• **LISTED ENTRIES**
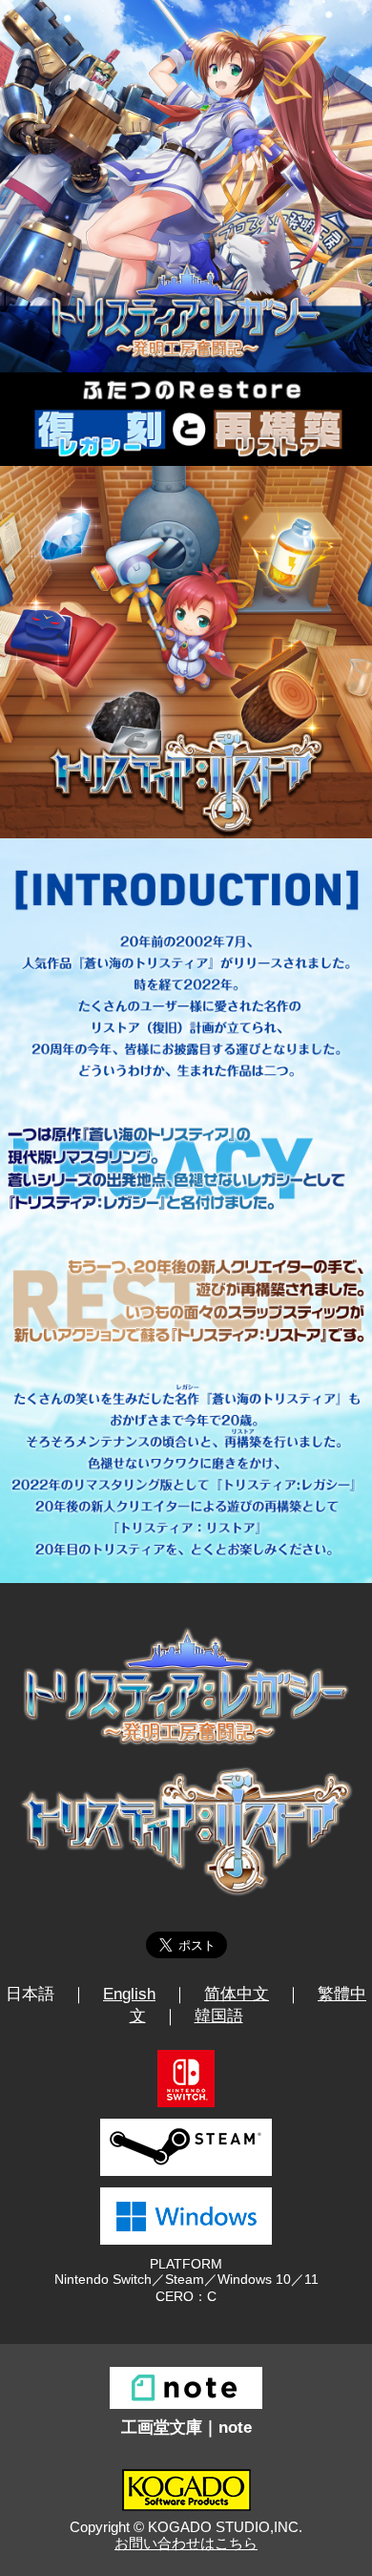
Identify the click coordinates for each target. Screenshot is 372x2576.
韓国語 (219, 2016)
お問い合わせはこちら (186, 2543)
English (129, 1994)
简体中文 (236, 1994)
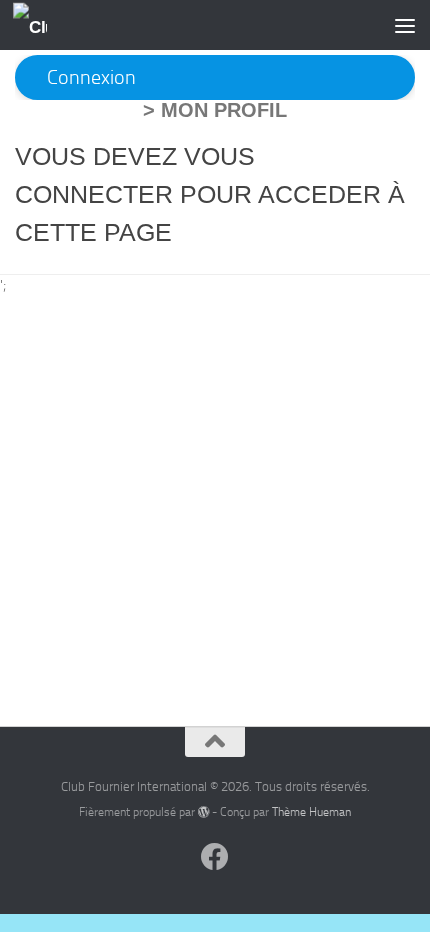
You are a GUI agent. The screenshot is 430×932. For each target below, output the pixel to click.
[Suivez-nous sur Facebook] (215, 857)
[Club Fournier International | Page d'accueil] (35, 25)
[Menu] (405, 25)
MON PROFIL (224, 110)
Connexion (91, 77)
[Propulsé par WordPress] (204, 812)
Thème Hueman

• **ASSIGNED TASK**
Once the pictures are set aside, give the rest of the material again unchanged.

• **SOLUTION**
Identify the click coordinates for each target. Screenshot is 372x2576.
韓国語 (219, 2016)
お問い合わせはこちら (186, 2543)
English (129, 1994)
简体中文 (236, 1994)
You are a GUI agent. The screenshot is 430×932. For each target below, output the pixel to click.
[Suivez-nous sur Facebook] (215, 857)
[Club Fournier International | Page d'accueil] (35, 25)
[Menu] (405, 25)
MON PROFIL (224, 110)
Connexion (91, 77)
[Propulsé par WordPress] (204, 812)
Thème Hueman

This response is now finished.